• **PROBLEM TO SOLVE**
In the records below, find the line containing "Task: Select Export Library… from the submenu", then copy that line and all lines after it, exactly, omitting every picture.

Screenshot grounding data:

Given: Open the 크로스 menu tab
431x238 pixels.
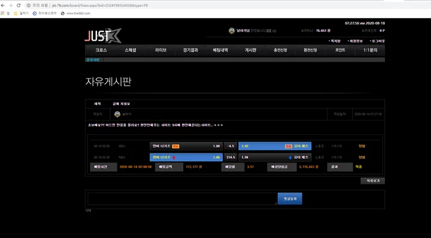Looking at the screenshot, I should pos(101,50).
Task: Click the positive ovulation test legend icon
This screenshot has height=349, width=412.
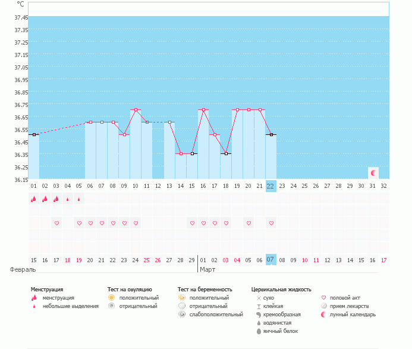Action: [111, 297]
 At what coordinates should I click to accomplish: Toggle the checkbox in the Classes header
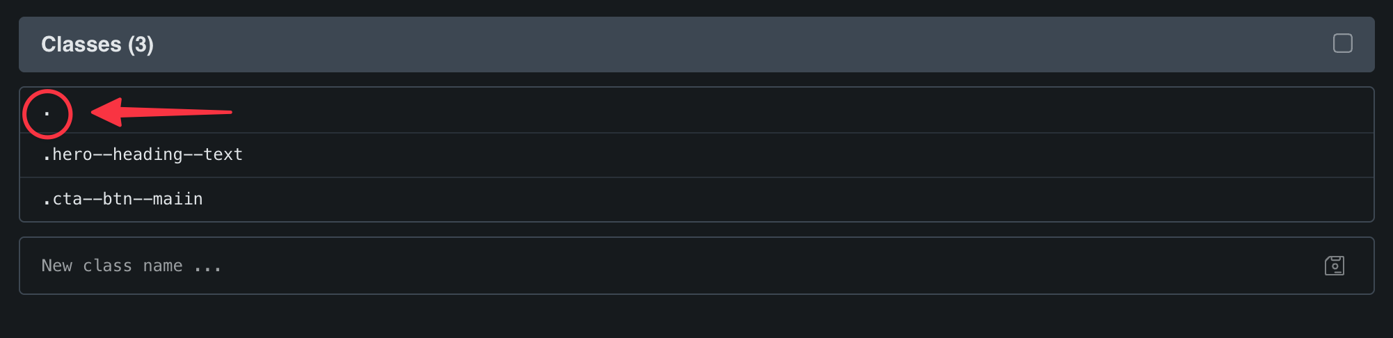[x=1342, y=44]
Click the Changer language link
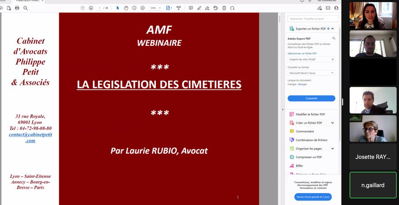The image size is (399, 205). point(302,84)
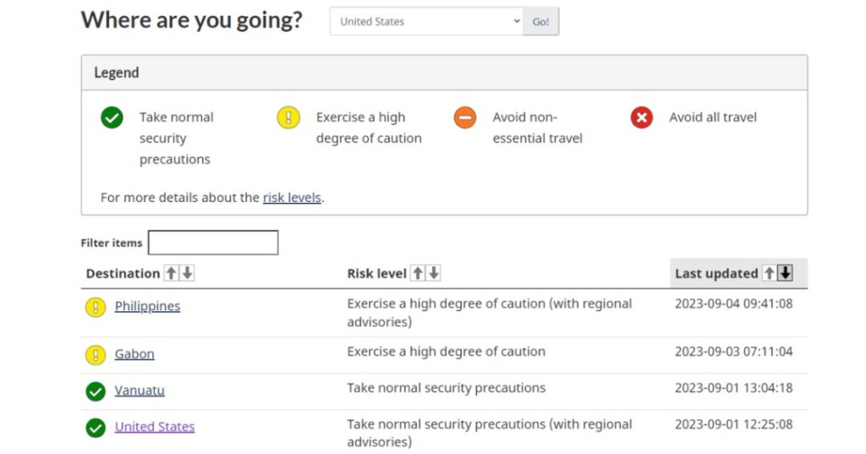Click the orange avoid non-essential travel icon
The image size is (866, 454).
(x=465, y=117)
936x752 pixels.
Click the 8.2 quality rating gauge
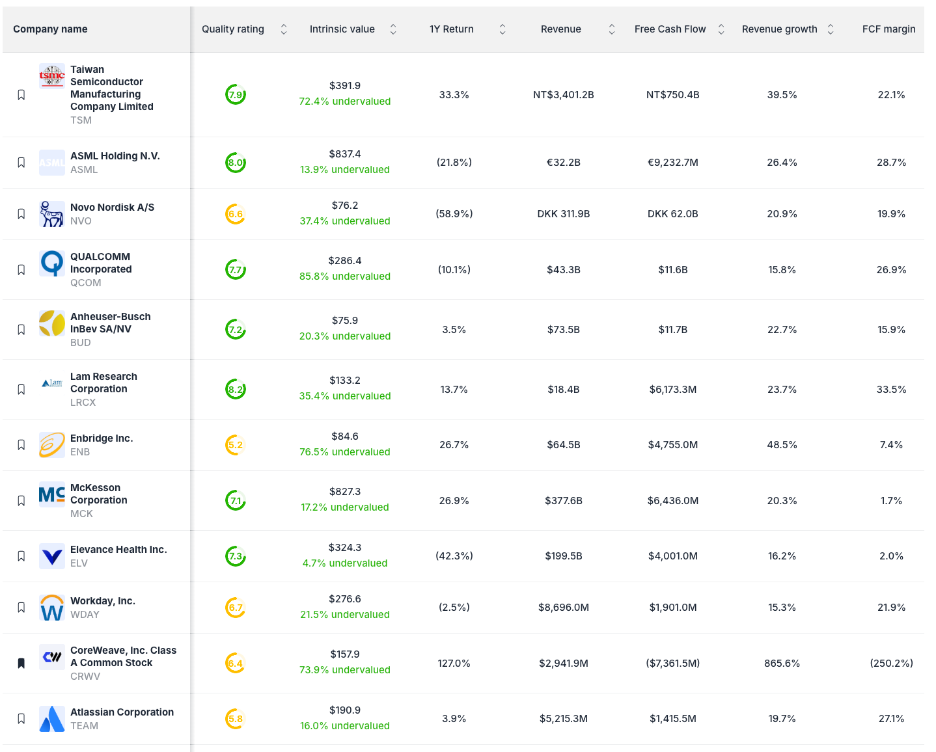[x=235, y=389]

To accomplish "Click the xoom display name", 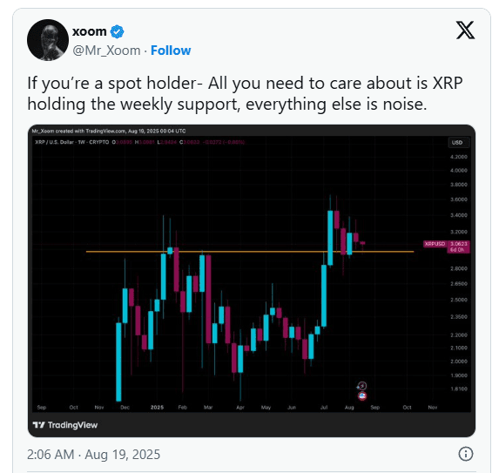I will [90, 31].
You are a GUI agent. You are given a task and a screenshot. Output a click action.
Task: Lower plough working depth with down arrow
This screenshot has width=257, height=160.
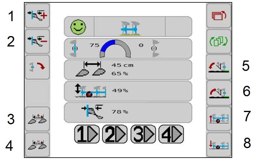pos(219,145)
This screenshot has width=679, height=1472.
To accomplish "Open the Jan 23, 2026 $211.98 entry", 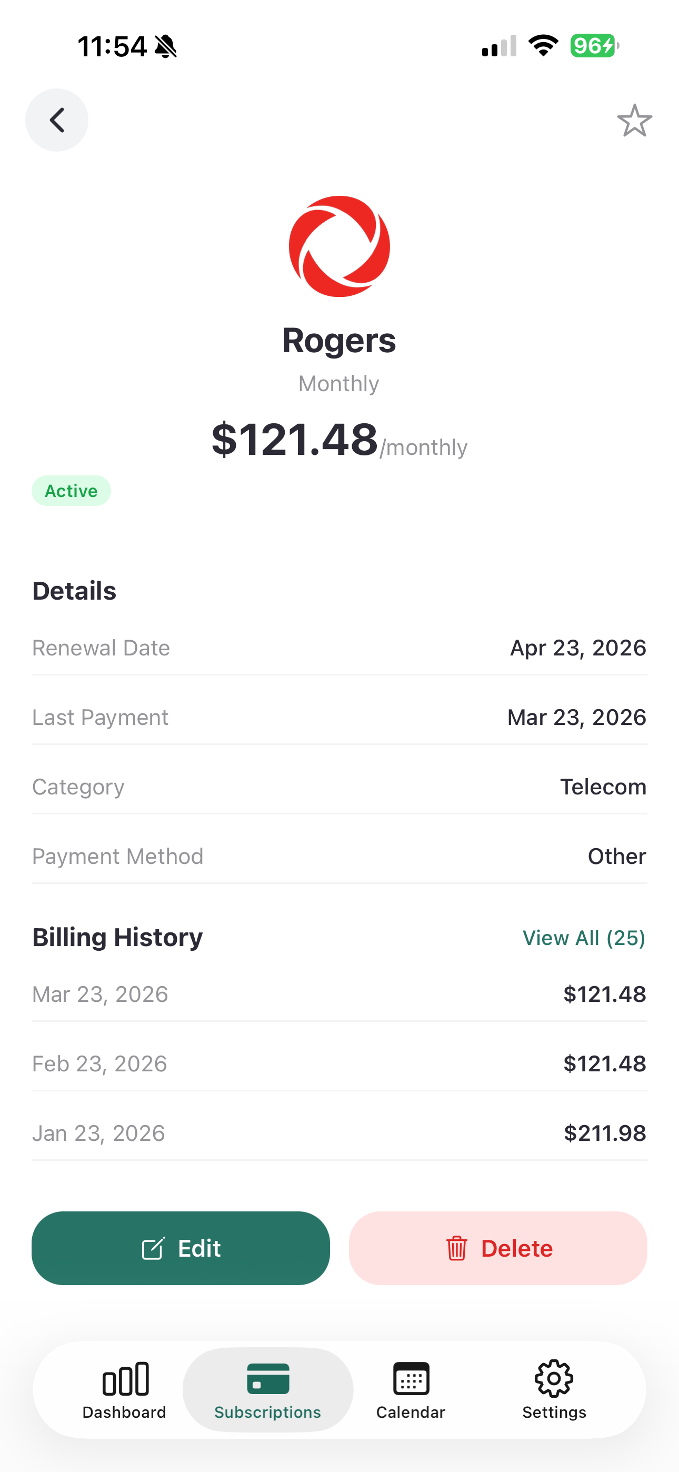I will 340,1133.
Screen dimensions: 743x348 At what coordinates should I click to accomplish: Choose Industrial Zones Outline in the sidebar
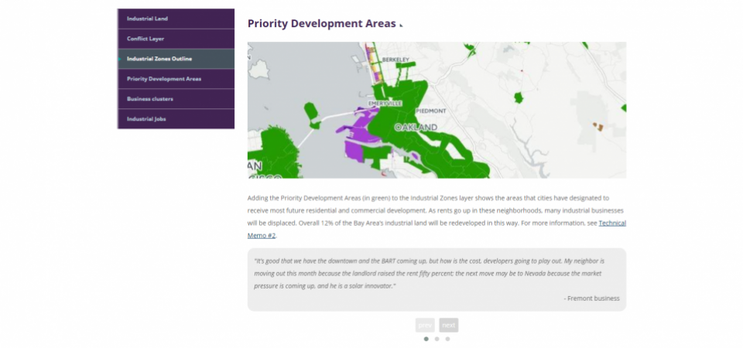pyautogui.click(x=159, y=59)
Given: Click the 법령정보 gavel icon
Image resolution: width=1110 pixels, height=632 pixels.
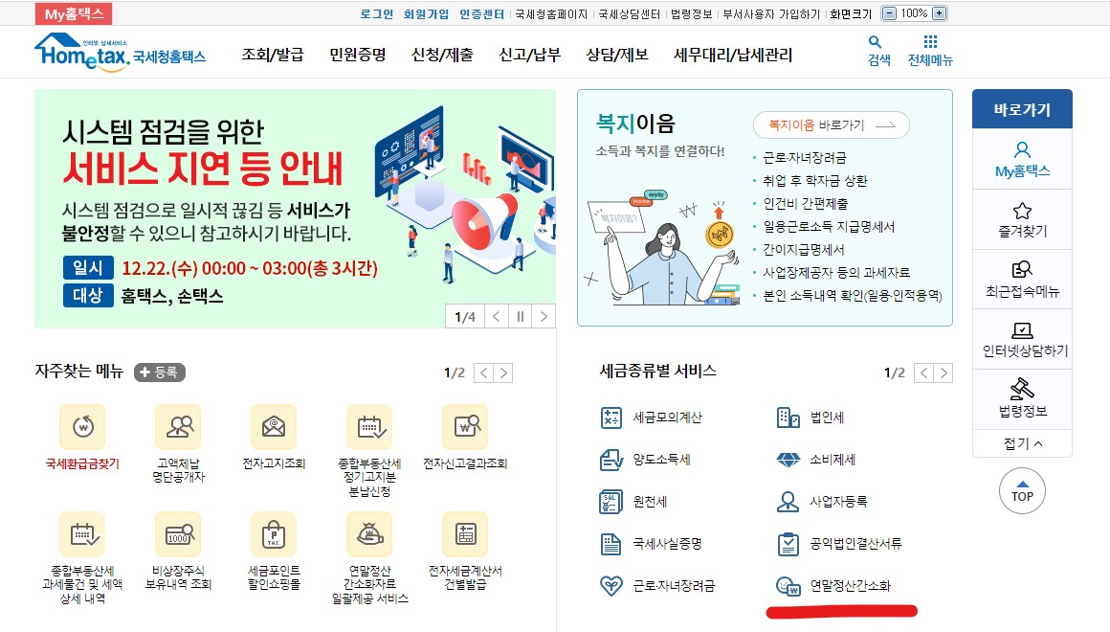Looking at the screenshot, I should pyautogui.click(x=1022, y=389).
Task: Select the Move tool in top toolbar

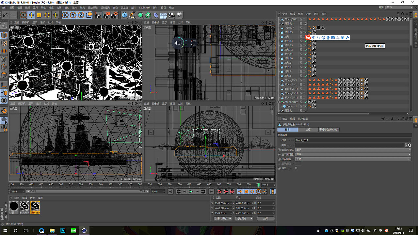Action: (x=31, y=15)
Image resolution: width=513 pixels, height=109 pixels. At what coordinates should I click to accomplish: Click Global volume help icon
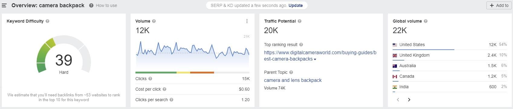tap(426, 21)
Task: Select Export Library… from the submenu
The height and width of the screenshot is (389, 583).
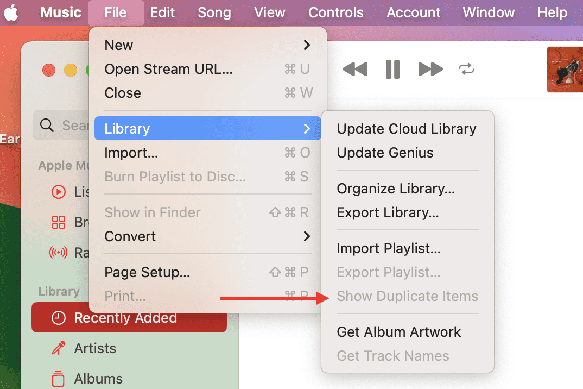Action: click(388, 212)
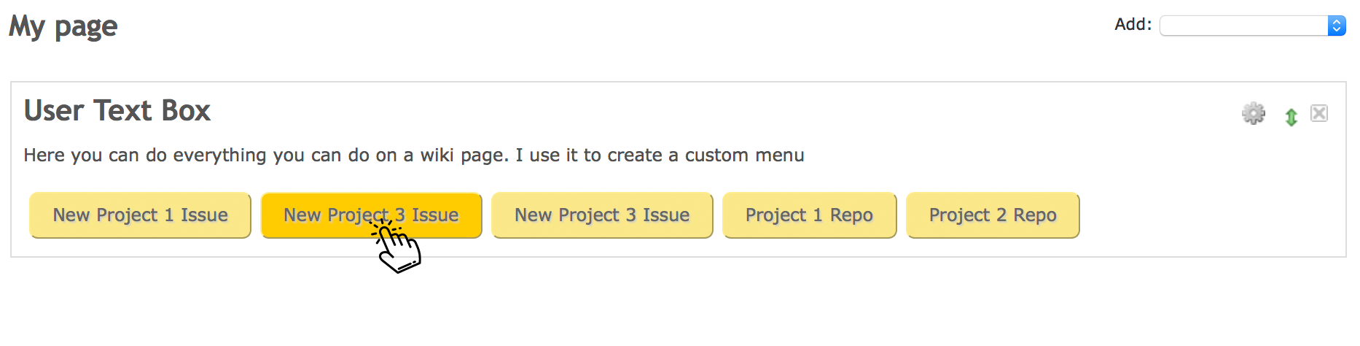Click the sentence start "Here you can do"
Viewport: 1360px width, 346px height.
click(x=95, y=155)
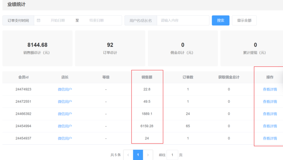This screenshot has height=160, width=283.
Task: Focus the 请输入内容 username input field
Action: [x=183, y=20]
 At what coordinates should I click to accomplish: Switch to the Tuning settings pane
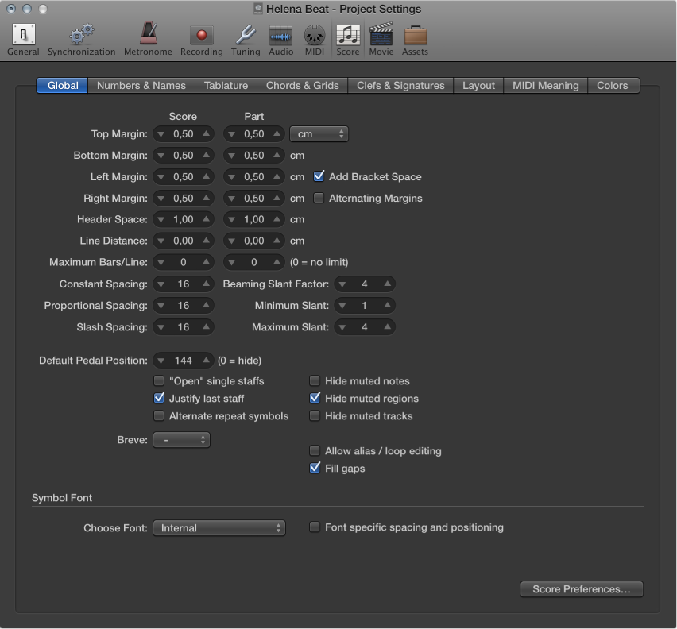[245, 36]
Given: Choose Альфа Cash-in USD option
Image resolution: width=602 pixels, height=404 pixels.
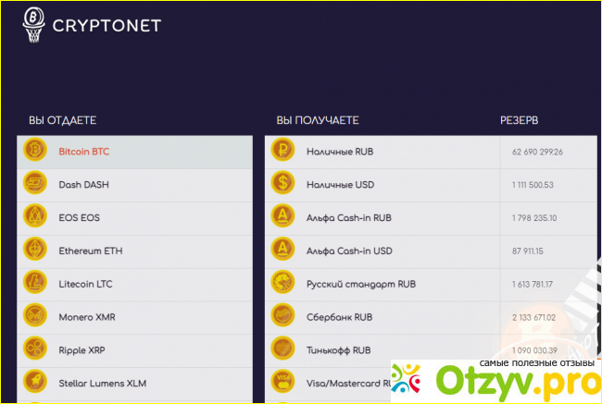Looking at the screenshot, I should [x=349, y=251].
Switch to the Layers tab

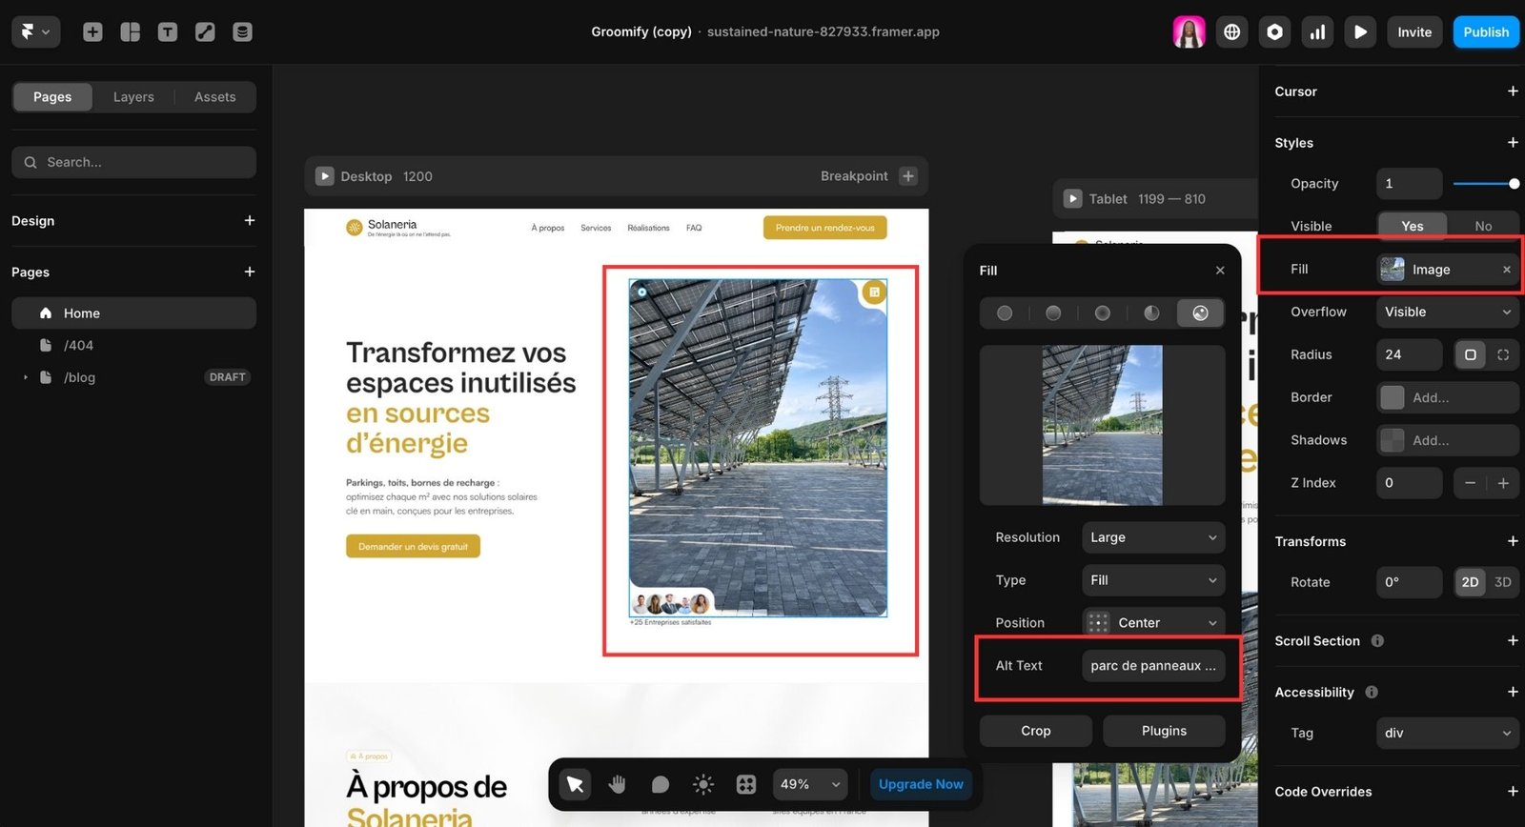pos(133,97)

• **RESPONSE BOX**
Task: Select Export Library… from the submenu
The height and width of the screenshot is (389, 583).
Action: click(388, 212)
Click the sentence start "Here you can do"
Viewport: 1360px width, 346px height.
click(x=95, y=155)
This screenshot has height=160, width=283.
Task: Focus the 请输入内容 username input field
Action: [x=183, y=20]
 At what coordinates should I click to accomplish: Switch to the Tuning settings pane
[245, 36]
Given: Choose Альфа Cash-in USD option
Image resolution: width=602 pixels, height=404 pixels.
Looking at the screenshot, I should [x=349, y=251].
Switch to the Layers tab

pos(133,97)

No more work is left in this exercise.